Advance work scheduling is something that I think most people can relate to. 70% of employers are already providing at least one week scheduling notice and 32% of employers are providing two-week notice under their own employment policies according to a city sponsored employee survey analysis shown below. EBASE is of course pushing for three weeks notice (this may be tactical so that if a two-week notice is applied, it will appear that they “compromised”). The survey generally concluded that scheduling was not huge problem for employees defying EBASE’s own study [PDF].
The Predictability Pay would prevent employers from asking employees to fill-in for other absent employees or asking employees to stay longer during an unforeseen surge in business. Businesses often point to reliability issues with employees necessitating the need for this flexibility. The smaller the staff, the greater the impact an absent employee has on the business. Food Service industries are especially susceptible to these business surges and flexibility with employees schedules is necessary to their model.
Scheduling seems less of a problem but underemployment is. The city hopes to thwart businesses hiring more part-time employees by enacting a complicated policy that would require employers to first offer any new hours to existing employees within the same job classification.
The back-to-back closing and opening shifts or “clopenings” as they are being referred to by EBASE, is administered by some employers. Surprisingly, only 9% of city survey respondents rated this as “somewhat of a problem” for them.
Employers that violate this ordinance will be assessed various financial penalties.
The impacts of SF’s ordinance are still being studied but this SF Chronicle published article by Employment Policies Institute research director Michael Saltsman has indicated that 20% surveyed businesses had cut back on the number of part-time hires, and a similar number were scheduling fewer employees per shift. More than one-third of responding businesses were offering employees less flexibility which is considered a benefit to many employees.
It should be noted that SF’s ordinance only applies to formula retail employers where Emeryville is considering applying this to all employers. Employers have already expressed the headache of administering all of these HR taxing policies.
Possible Outcomes Tonight
City Council will discuss which options it wants to pursue and which businesses to regulate – Formula Retail, Fast Food, City Defined “Large” Businesses of over 55 employees, Small Businesses … or all of the above.

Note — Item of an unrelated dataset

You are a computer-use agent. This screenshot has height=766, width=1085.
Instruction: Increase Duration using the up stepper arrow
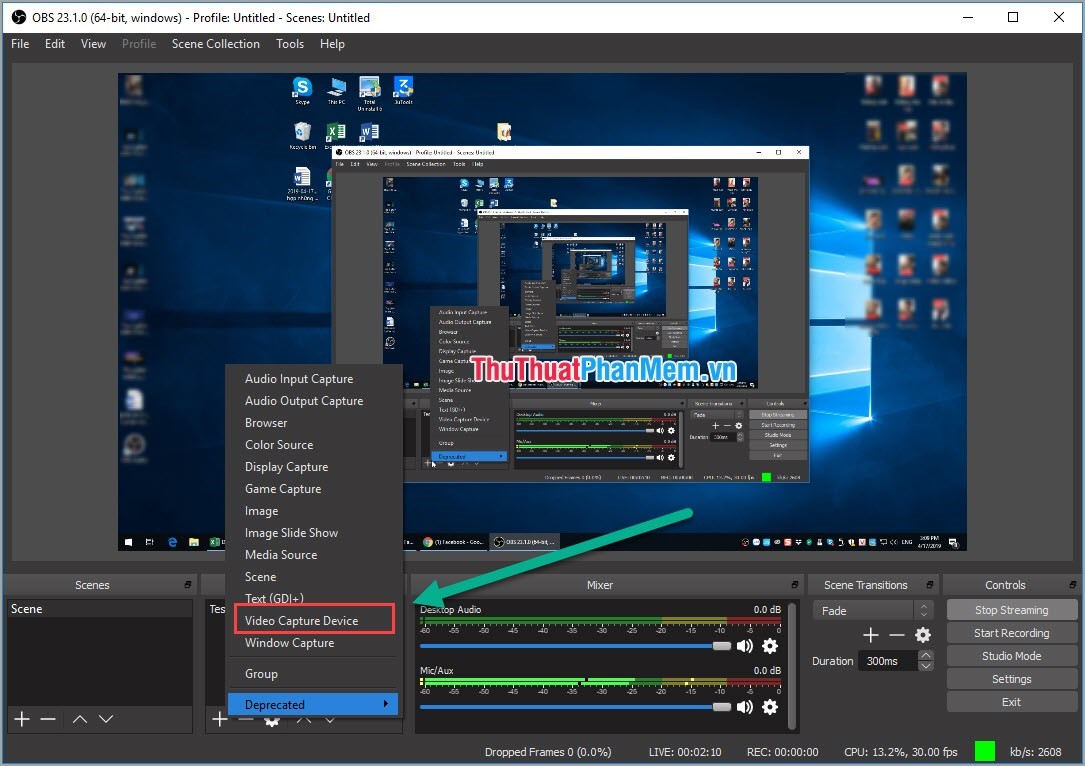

One less-punitive approach would be creating incentives to spotlight the “good actors” by providing a sort of “Fair Work Week” business designation similar to having LEED or GreenTrip certification. The city could provide credits to those that met the criteria of this designation. This would ideally encourage the few “bad actors” to come into the fold of the “good actor” camp. It is possible, but unlikely, that they could take no action.
The question remains how much can our city experimentally legislate employers before they finally give up on Emeryville. Can we give employees leverage with their employers by enacting policies that ultimately reduce the amount of jobs? Some members of Council have persisted with the narrative that simplistically divides the world into two camps: Employees who are the oppressed and the businesses who are the oppressors.